Orlando talks about asphaltic cement — what he calls petroleum-based gooey stuff; the stone that the city grinds itself in Brooklyn at a plant that runs around the clock and produces 500,000 tons a year; and the sheer scope of it all: 6000 miles of roadways that make up the city. They try to resurface 1000 lane miles a year.
Would be an excellent time to add protected bike lanes and pedestrian safety improvements (i.e., bulb outs, planters, etc.) to an absurdly wide and underutilized (by cars) street.
Underutilized?!?!? Seriously???? Have you never been on Hudson at rush hour?
It’s only clogged w tunnel traffic about 5-10% of the time in the short stretch just south of Canal (w the southern half empty nearly all day long), and is otherwise almost always devoid of automobiles.
We’ve become so accustomed to designing our roads primarily for cars that we’ve forgotten that many, many more people use our streets all day long for walking, cycling, to eat and drink outside at cafes and to lounge on benches; only in America do we have a poverty of imagination when it comes to multi-modal, and more more creative, use of urban space.
P.S. the traffic will never go away, no matter how many lanes we build for cars. We might as well let others share the space, and otherwise disincentivize suburban commuting via auto into the densest city in the country.

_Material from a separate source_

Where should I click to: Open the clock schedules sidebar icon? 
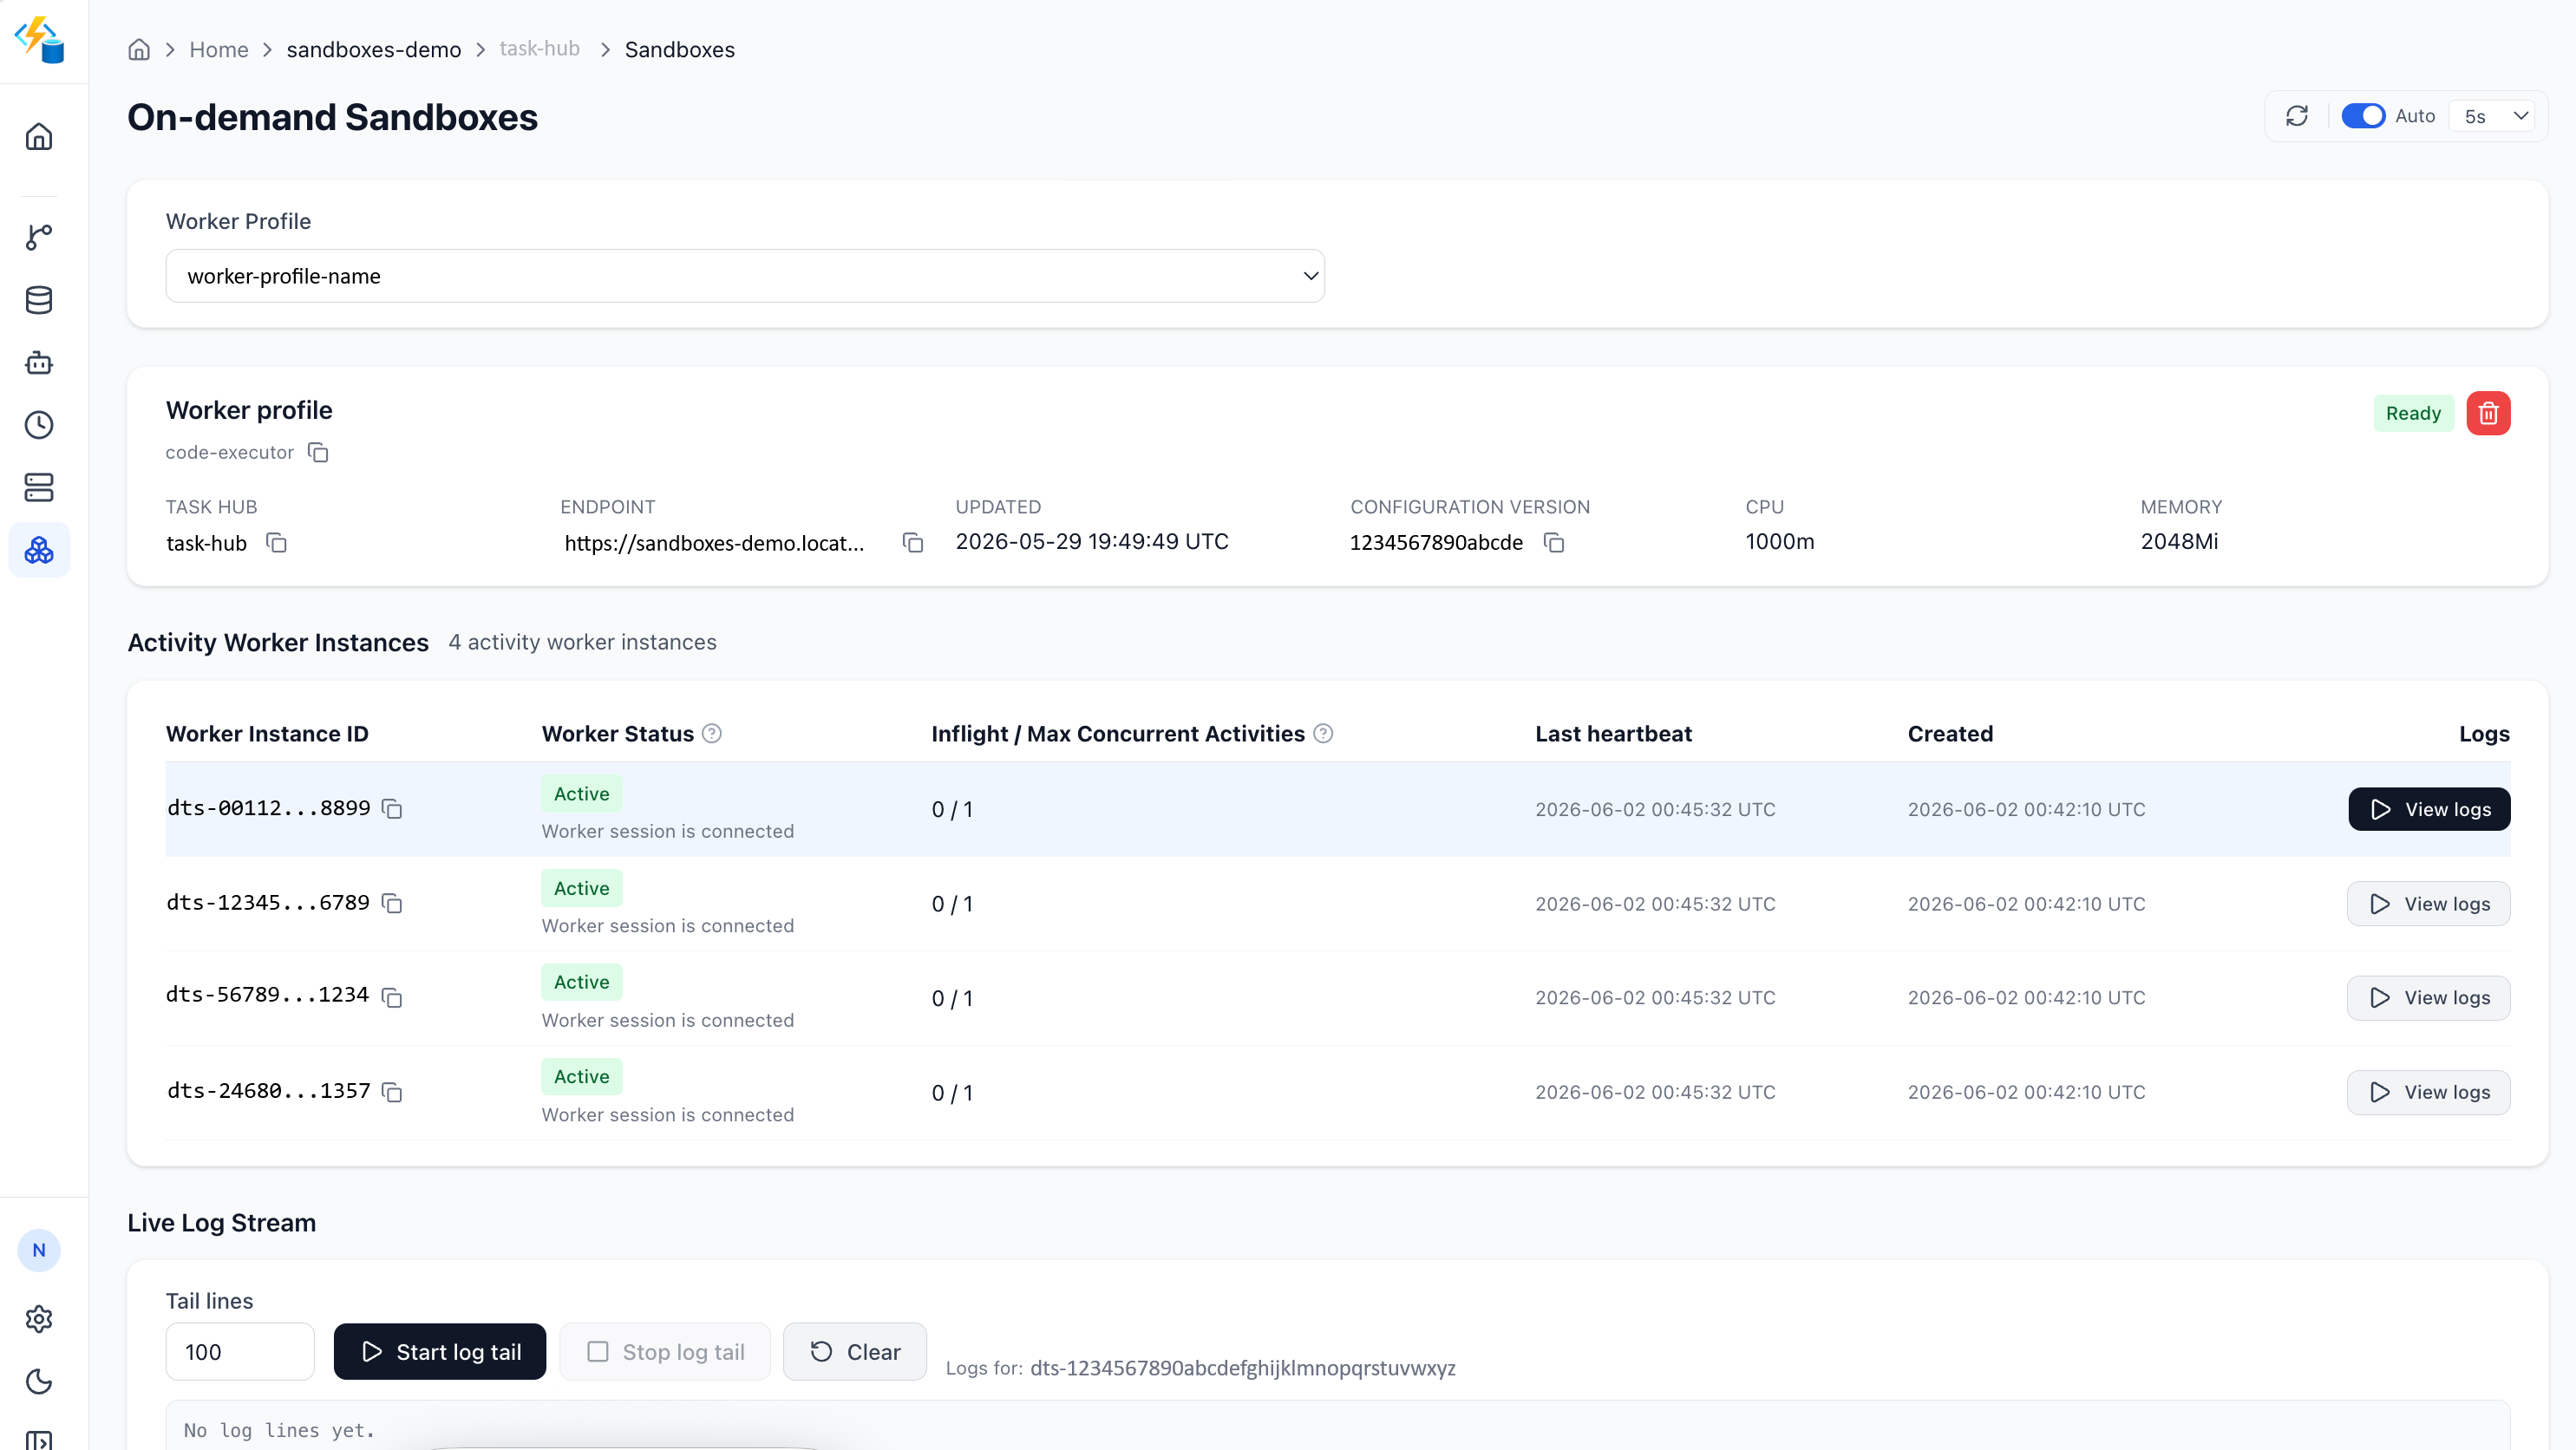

Actually, reducing car lanes will eventually reduce car traffic. So I’m all for reducing lanes, widening sidewalks, adding bike lanes, and where feasible in the city, replacing vehicle lanes with protected transit lanes, ideally for trolleys/streetcars, but at least for buses.

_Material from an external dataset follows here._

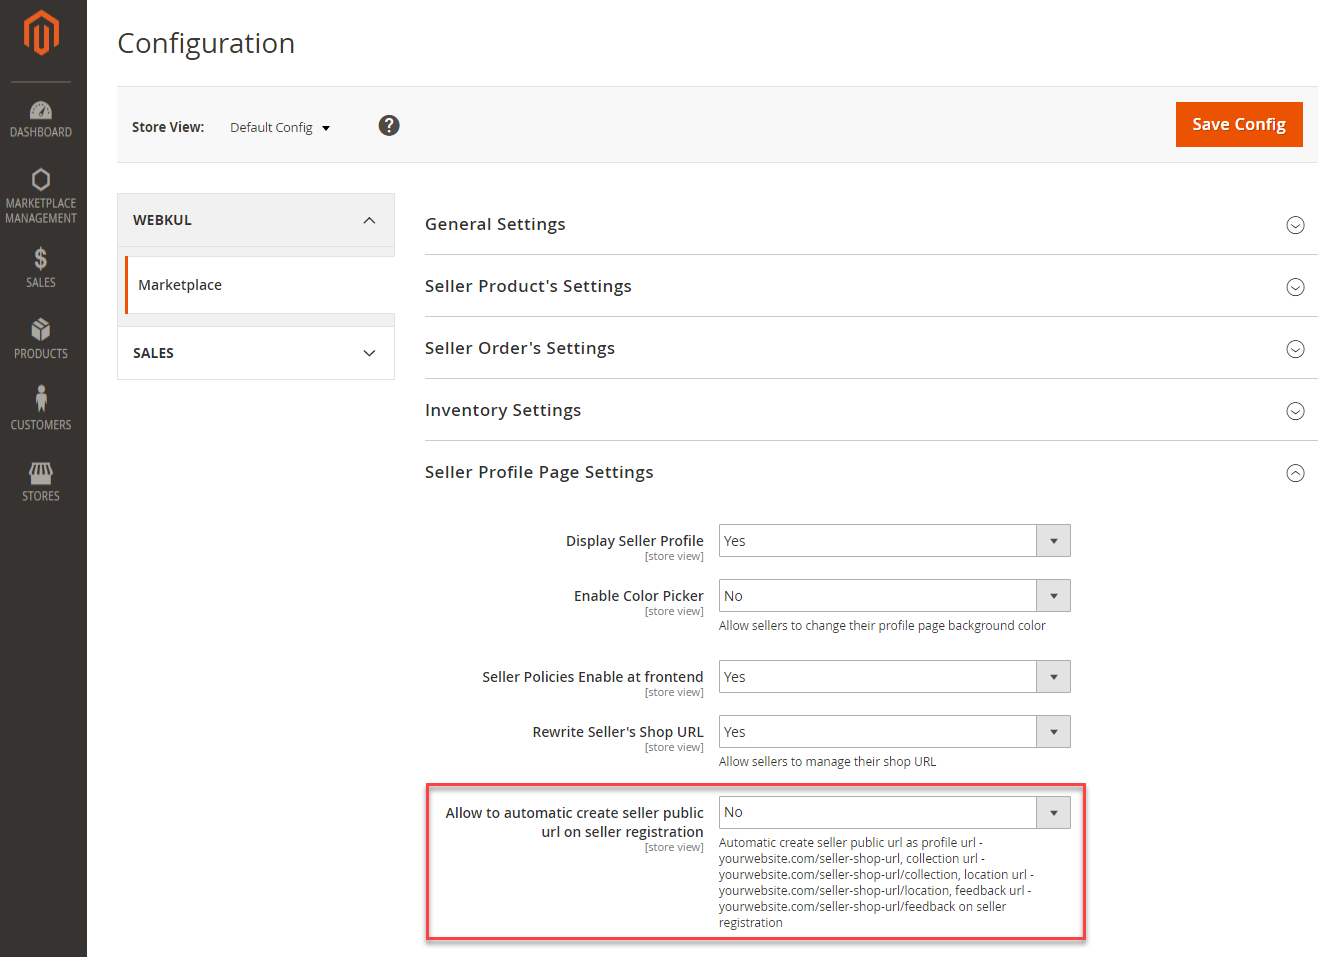This screenshot has height=957, width=1323.
Task: Open the Dashboard sidebar icon
Action: [41, 119]
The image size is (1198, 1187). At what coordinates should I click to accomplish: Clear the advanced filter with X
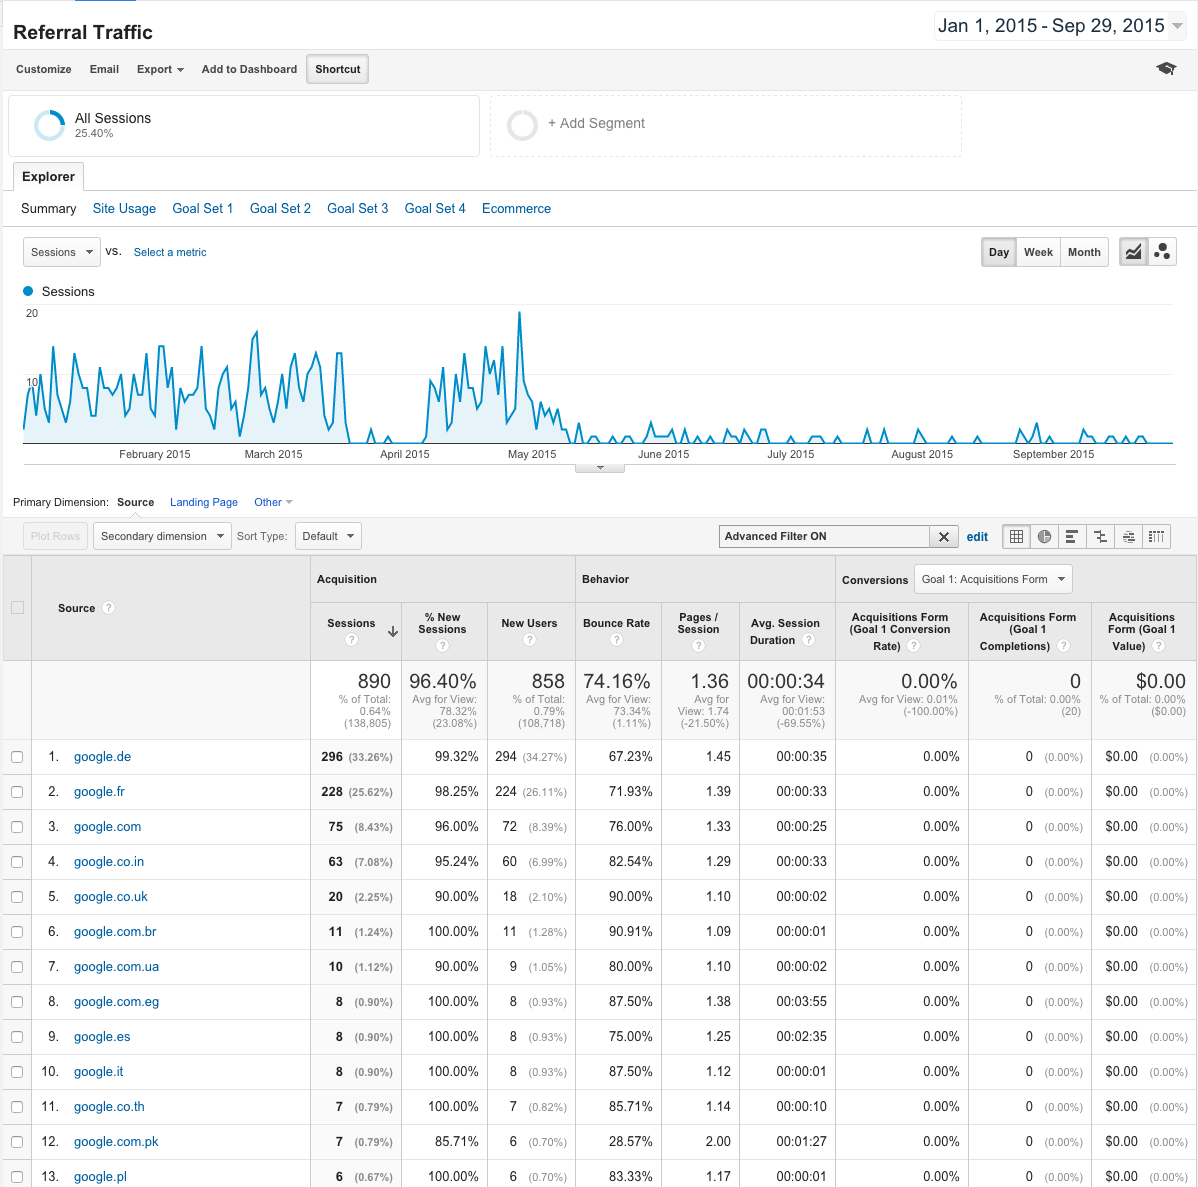pyautogui.click(x=943, y=537)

What’s the status of congestion pricing? When will it happen?
Yesterday we endured about 3 hours of continuous horn honking at Canal and Broadway at rush hour. Some drivers were actually just pressing their horn for minutes at a time. It was like a horrible dissonant symphony of “modern” music. From hell. Not to mention a rage incubator. Why no tickets for illegal horn honking? Why no enforcement?

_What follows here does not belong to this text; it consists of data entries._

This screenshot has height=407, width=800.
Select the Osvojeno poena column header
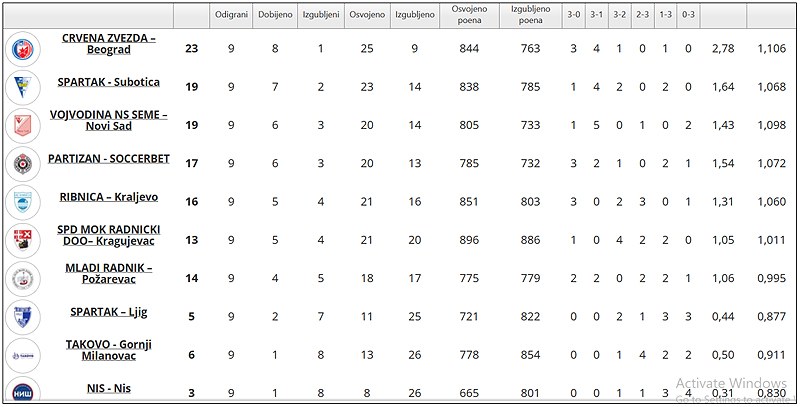tap(468, 15)
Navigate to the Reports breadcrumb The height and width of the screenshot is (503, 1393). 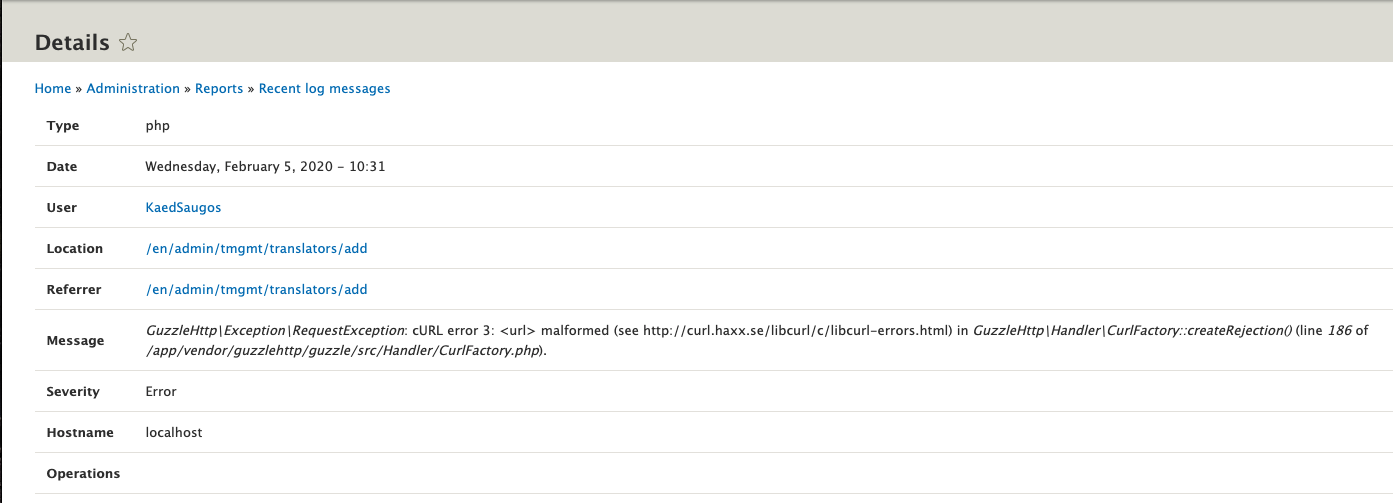pyautogui.click(x=219, y=89)
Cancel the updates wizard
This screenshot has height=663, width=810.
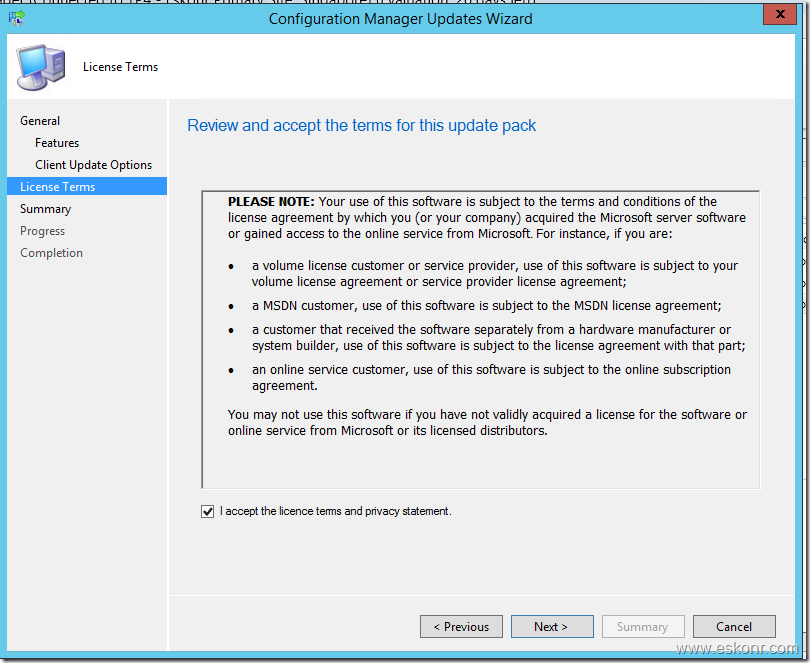point(733,627)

Article link no how reducing lanes reduces congestion:
https://cal.streetsblog.org/2022/05/13/three-reasons-why-congestion-decreases-when-cities-delete-road-lanes/
I like that bike lane idea, as it is a bit hairy riding up Hudson once you get to the lane bollards by the Holland Tunnel exit, and have to share a lane with speeding vehicles until you can cross Canal street to hit the established bike path up there.
Cool video too! Just wish it wouldn’t take several weeks to redo the street, as it is somehow dangerous to walk across or ride on the street, between milling and final paving.
Thank you for looking into this!
The narrator of the DOT video sounds uncannily like Scott Stringer.
Paving starts tonight. Lots of equipment is parked on Hudson between Reade and Duane right now if you want a close up view.